Tibetan cadres were responsible for implementing this turbulent stream of policies on the grass-roots level. During the early to mid-sixties, the number of the best-trained workers stood between 6,000 and 10,000; by the end of the eighties, approximately 80,000 Tibetans were working for the Chinese, 30,000 having been trained in China itself. These were the cream of the crop—Tibetan children who had often voluntarily left their homes in the mid-fifties, lured by the modern world in its Chinese manifestation, eager to see a land where “no one had to walk” and the roads “shone like mirrors.” Brought into the burgeoning network of China’s Nationalities Institutes, they were trained as a fifth column to eventually replace the “upper strata” indigenous leaders who had to be used for the time being. On them, China placed its greatest hope.
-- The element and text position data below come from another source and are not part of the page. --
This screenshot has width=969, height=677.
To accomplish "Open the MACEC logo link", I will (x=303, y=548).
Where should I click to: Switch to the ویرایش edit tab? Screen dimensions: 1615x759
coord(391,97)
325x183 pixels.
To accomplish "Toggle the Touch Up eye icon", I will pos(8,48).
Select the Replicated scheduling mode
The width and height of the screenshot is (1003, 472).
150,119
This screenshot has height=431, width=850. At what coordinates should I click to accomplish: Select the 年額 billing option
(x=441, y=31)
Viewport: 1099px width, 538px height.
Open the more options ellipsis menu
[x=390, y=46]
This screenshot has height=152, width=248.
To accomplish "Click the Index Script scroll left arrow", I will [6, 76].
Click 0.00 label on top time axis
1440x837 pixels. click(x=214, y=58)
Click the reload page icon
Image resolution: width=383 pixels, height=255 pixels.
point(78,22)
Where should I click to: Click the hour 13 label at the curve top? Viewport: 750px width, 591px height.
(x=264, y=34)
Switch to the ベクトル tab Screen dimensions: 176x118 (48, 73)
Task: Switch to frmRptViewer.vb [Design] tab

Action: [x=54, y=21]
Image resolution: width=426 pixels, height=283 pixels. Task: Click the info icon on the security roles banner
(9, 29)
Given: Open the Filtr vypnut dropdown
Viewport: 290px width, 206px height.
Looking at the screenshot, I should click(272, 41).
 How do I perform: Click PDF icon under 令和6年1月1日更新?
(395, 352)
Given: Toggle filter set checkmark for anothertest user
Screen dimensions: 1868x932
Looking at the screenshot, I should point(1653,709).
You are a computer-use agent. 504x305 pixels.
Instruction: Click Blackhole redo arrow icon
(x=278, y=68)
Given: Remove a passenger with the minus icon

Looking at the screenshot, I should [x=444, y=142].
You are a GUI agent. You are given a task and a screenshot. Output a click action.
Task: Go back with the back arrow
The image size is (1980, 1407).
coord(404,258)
Throughout the 1950s, the Peking Institute of National Minorities, located on the western side of the city led sixteen other academies attended by Tibetans, most of which were located in western China. Constructed on an ancient graveyard, its monolithic dormitories, auditorium and class buildings, brightly fringed with flower gardens, pine and willow trees, offered a curriculum which, though including science, mathematics and, in the early days, painting and music, concentrated largely on learning Chinese language and Marxist ideology. Local folk songs and dances were encouraged. Caucasian students from Xinjiang were permitted to wear their native garb, and on special occasions Tibetan students, too, were provided with new chubas. Social life at the Institute was active and varied, punctuated by frequent field trips around Peking, visits to the planetarium, the zoo and the Forbidden City; on Saturday evenings, films were shown, and a wide variety of novel sports were offered, including soccer, basketball and track and field. So, for a while, these young Tibetans found pride in their roles and looked forward to their eventual return home as leaders under the new order in Tibet.